SPOKEN language is probably the most defining feature of a person’s life because it reveals where that person was born, where he or she was educated, and where he or she is positioned in the social structure of society. These are not fixed social rules and expectations since many persons in multi-lingual societies do code-switching, and, that is, speak many languages and dialects in one conversation. These dynamics may not reveal a person’s social standing in society. Nevertheless, spoken language reveals more to others than we know of ourselves. If I am permitted to tweak the adage “show me your friends and I will tell you who you are” to speaking, it would sound like this: speak and l will tell who you are.

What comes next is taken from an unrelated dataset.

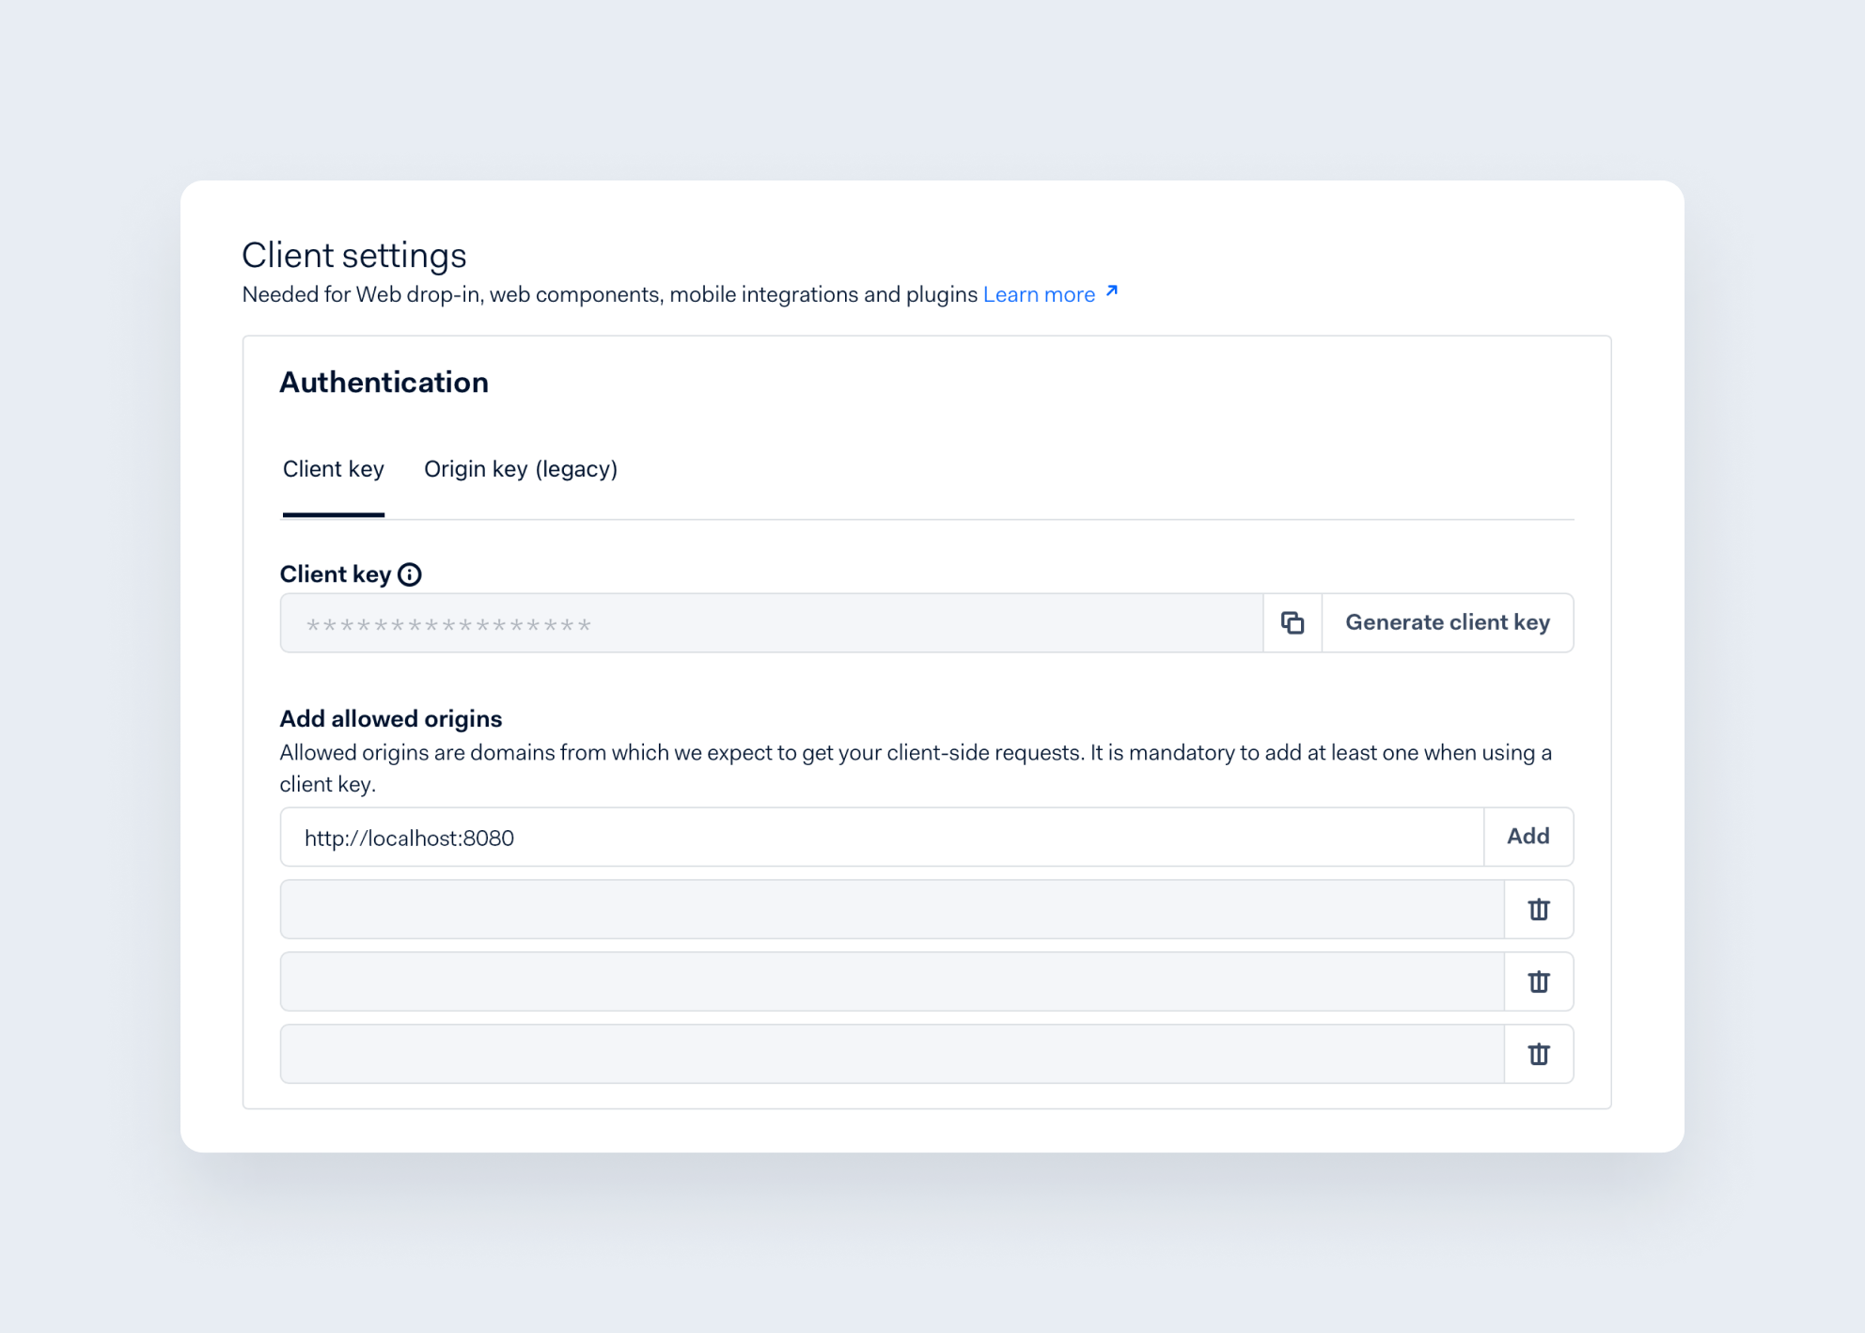The image size is (1865, 1333).
Task: Delete the second allowed origin entry
Action: [1538, 981]
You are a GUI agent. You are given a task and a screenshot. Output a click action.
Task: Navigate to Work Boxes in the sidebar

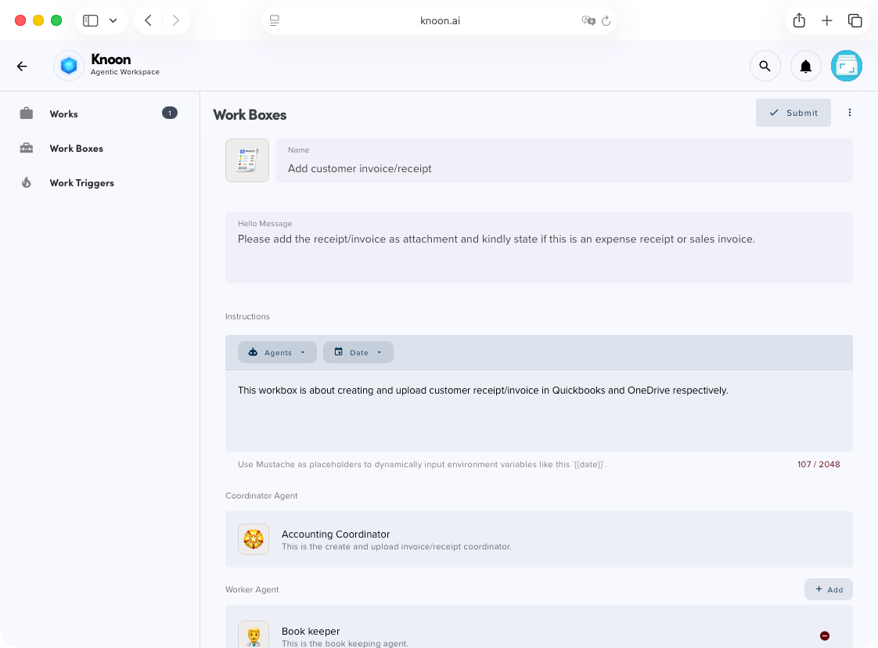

I grew up in a rural village in Upper Corentyne where life revolved around sugarcane and rice cultivation as well as fishing and raising cattle and various livestock. My parents were peasants. I attended primary and secondary schools. I did not attend the University of Guyana, although I would have loved to. At home, we communicated in Pidgin (broken English), and my parents would speak in Bhojpuri with their generation and older folks, who were still carrying some traditions from India in Guyana. At school, I was taught basic English by some teachers, whom I believe, were not versed in the English Language – one consequential sin of colonialism. In sum, at an early age I was exposed to a variety of languages and dialects but did not have a good command of any except for Pidgin.
I first realised the way I speak when I visited my sister in New Amsterdam. I was 11 years old. One day my sister asked me to pick up some items for her at the grocery store. The grocery stores in New Amsterdam were owned by the Portuguese and Chinese. I ended up at a Chinese grocery store and after standing in line for about fifteen minutes I reached the counter and instead of handing the Chinese gentleman the list, I started to read the items loudly thinking that he did not read English. I was doing well until I got to the sugar item when I heard a peal of loud laughter behind me. I realised they were laughing at me for pronouncing sugar as “sugaa.” One person asked, “you from the coast”?
If that “sugaa” inflection had inflicted feelings of how I speak, then my experience in the United States extended it to unimaginable ways, the epitome of the immigrant existence. I was in Utah, a predominantly white American State. Naturally then, like the typical immigrant experience, I had to learn the English language more intensely to communicate fluently and fluidly; though challenging, I had fewer problems than I anticipated. What I did experience, however, was an embarrassing moment. The telephone rang, and I picked it up to answer, but I held it upside down, putting the lower part of the phone to my ear when it should have been the other way around. I could hear the person on the other side shouting “I cannot hear you”, then someone in the room told me to switch the phone around. At that moment, I realised how much I was held back by my rural upbringing and Forbes Burnham dictatorship on the basics of life. I grew with no television, no telephone, and practically with no of anything that was common in the wider Caribbean, and though I had limited access and use of a telephone, it was not routine enough to get the basics correct.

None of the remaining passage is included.